DEINE AUFGABEN:
1. Übernimm aus dem Text zum Kreishaushalt wortgetreu alles von „Der Blick nach“ bis hinunter zu „gehen drastisch auseinander.“.
2. Bei wie viel Prozent liegt laut dem Text zum Kreishaushalt der Hebesatz seit 2021?
3. Fasse den Text zum Kreishaushalt in zwei Sätzen zusammen.

SEITENTEXT:
------

Grundsätzlich sei 2023 ein gutes Jahr gewesen – trotz des Defizits. „Das hört sich immer nach so viel an. Es ist aber insgesamt nicht dramatisch“, erläuterte Karl mit Blick auf das Haushaltsvolumen von rund 700 Millionen Euro. Der Kreis sei zudem mit einer großen Rücklage in den Doppelhaushalt 2023/24 gestartet – 96 Millionen Euro. Diese abzubauen, um den Kreisumlagehebesatz stabil zu halten und die Kommunen zu entlasten, sei einkalkuliert gewesen.

Kommunen wurden bislang geschont

Seit 2021 liegt der Hebesatz bei 28,5 Prozent, der Baden-Württemberg-Durchschnitt liegt deutlich darüber bei 30,5 Prozent. Durch den seit vielen Jahren unter dem Landesschnitt liegenden Hebesatz im Kreis seien seit 2010 rund 258 Millionen Euro bei den Haushalten der Kommunen geblieben, rechnete Karl vor. Der Kreis habe trotz Krisenbedingungen weiter investiert, Liegenschaften saniert und gar Alt-Schulden abgebaut. „Wir sind eigentlich so gut wie schuldenfrei“, erklärte Karl und Verwies auf den Schuldenstand von 7,4 Millionen Euro.

Der Blick nach vorne bereitet aber Unbehagen: Die ersten Zahlen für 2025/26 zeigten, dass es „sehr schwierig“ werde, einen Haushalt aufzustellen. „Auch die Hochrechnungen für 2024 sehen nicht gut aus“, so Karl. Die Schere zwischen den Sozialausgaben und den Einnahmen durch die Kreisumlage gehen drastisch auseinander.

So beträgt der Kreiszuschuss für die Sozialausgaben aktuell 295 Millionen, gegenüber stehen Einnahmen durch die Kreisumlage von 218 Millionen Euro. Standards würden erhöht, Leistungen ausgeweitet, Kosten jedoch auf die kommunale Ebene abgewälzt. „Wir bekommen von Bund und Land schon lange nicht mehr, was uns zugesagt wurde“, konstatierte Karl. Und die Schere zwischen Einnahmen und Aufwendungen werde 2025 noch weiter auseinandergehen – durch die Rücklagen allein sei das nicht mehr abzufangen.

Doppelhaushalt 2025/26 sorgt für Sorgenfalten

„Viel fällt einem dazu nicht ein“, kommentierte Scherer, der auch Bund und Land in die Pflicht nahm. Der Kreis werde weiter bei der Verwaltung einen rigiden Sparkurs fahren. Die sei aber ohnehin bereits eine von den effizientesten im Land. „Trotzdem bleiben wir zuversichtlich. Wir haben alle Krisen bisher gemeistert“, so der Landrat.

------

AUSGEWÄHLTE DATENSÄTZE:
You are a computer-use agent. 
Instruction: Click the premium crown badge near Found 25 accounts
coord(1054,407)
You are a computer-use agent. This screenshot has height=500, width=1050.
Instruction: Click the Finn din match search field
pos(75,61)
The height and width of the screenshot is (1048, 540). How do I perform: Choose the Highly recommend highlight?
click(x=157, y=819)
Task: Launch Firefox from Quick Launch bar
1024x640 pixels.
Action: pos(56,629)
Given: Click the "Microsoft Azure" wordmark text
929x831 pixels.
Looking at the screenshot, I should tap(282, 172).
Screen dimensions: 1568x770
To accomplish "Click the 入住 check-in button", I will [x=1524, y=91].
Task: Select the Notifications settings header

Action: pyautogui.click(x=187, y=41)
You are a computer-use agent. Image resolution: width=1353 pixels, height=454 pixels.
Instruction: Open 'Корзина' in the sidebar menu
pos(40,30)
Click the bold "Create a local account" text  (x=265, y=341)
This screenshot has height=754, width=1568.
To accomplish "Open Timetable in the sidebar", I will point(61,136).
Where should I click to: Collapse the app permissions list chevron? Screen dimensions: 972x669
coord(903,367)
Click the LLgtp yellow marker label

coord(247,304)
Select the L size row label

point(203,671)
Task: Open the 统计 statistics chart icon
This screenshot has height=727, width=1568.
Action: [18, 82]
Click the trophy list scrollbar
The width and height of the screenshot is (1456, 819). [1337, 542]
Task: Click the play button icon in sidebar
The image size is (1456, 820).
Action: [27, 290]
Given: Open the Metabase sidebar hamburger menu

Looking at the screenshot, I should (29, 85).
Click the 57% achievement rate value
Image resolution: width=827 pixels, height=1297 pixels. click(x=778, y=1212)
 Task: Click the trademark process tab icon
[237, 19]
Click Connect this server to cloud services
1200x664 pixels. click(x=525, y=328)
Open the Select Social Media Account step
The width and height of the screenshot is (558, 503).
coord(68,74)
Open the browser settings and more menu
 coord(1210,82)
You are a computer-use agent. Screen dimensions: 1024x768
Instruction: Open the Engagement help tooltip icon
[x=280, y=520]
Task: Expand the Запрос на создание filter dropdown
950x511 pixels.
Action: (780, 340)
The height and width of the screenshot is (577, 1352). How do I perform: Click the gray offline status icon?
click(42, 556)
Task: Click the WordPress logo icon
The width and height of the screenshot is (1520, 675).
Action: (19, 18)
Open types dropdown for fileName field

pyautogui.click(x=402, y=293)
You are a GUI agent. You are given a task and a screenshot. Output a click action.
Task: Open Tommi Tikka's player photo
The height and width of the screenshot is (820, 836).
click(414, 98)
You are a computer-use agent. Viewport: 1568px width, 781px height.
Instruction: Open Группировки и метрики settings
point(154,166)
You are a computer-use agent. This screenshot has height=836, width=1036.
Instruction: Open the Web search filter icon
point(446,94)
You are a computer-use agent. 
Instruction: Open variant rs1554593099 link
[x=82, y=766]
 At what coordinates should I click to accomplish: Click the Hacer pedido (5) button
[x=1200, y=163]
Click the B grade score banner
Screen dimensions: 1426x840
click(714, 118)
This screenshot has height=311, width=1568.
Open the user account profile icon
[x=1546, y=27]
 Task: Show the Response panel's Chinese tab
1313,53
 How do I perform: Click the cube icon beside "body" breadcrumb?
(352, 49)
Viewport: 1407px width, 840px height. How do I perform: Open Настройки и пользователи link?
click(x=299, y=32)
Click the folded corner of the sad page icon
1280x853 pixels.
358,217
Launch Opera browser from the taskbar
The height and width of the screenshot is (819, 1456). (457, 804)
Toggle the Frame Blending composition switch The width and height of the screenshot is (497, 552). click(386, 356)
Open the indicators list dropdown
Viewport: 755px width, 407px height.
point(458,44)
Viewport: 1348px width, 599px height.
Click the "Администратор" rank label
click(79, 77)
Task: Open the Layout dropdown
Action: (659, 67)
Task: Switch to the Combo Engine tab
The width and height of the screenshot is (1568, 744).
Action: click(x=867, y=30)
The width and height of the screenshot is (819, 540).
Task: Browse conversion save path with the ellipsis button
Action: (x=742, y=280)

------

DIE ANTWORTEN:
1.
Der Blick nach vorne bereitet aber Unbehagen: Die ersten Zahlen für 2025/26 zeigten, dass es „sehr schwierig“ werde, einen Haushalt aufzustellen. „Auch die Hochrechnungen für 2024 sehen nicht gut aus“, so Karl. Die Schere zwischen den Sozialausgaben und den Einnahmen durch die Kreisumlage gehen drastisch auseinander.

2. Bei 28,5 Prozent.

3. 2023 war für den Kreis trotz eines Defizits ein gutes Jahr: Der Hebesatz liegt unter dem Landesschnitt, wodurch seit 2010 rund 258 Millionen Euro bei den Kommunen geblieben sind, und der Kreis ist so gut wie schuldenfrei. Für 2025/26 wird es aber sehr schwierig, einen Haushalt aufzustellen, weil die Sozialausgaben die Einnahmen aus der Kreisumlage deutlich übersteigen und die Rücklagen das allein nicht mehr abfangen können.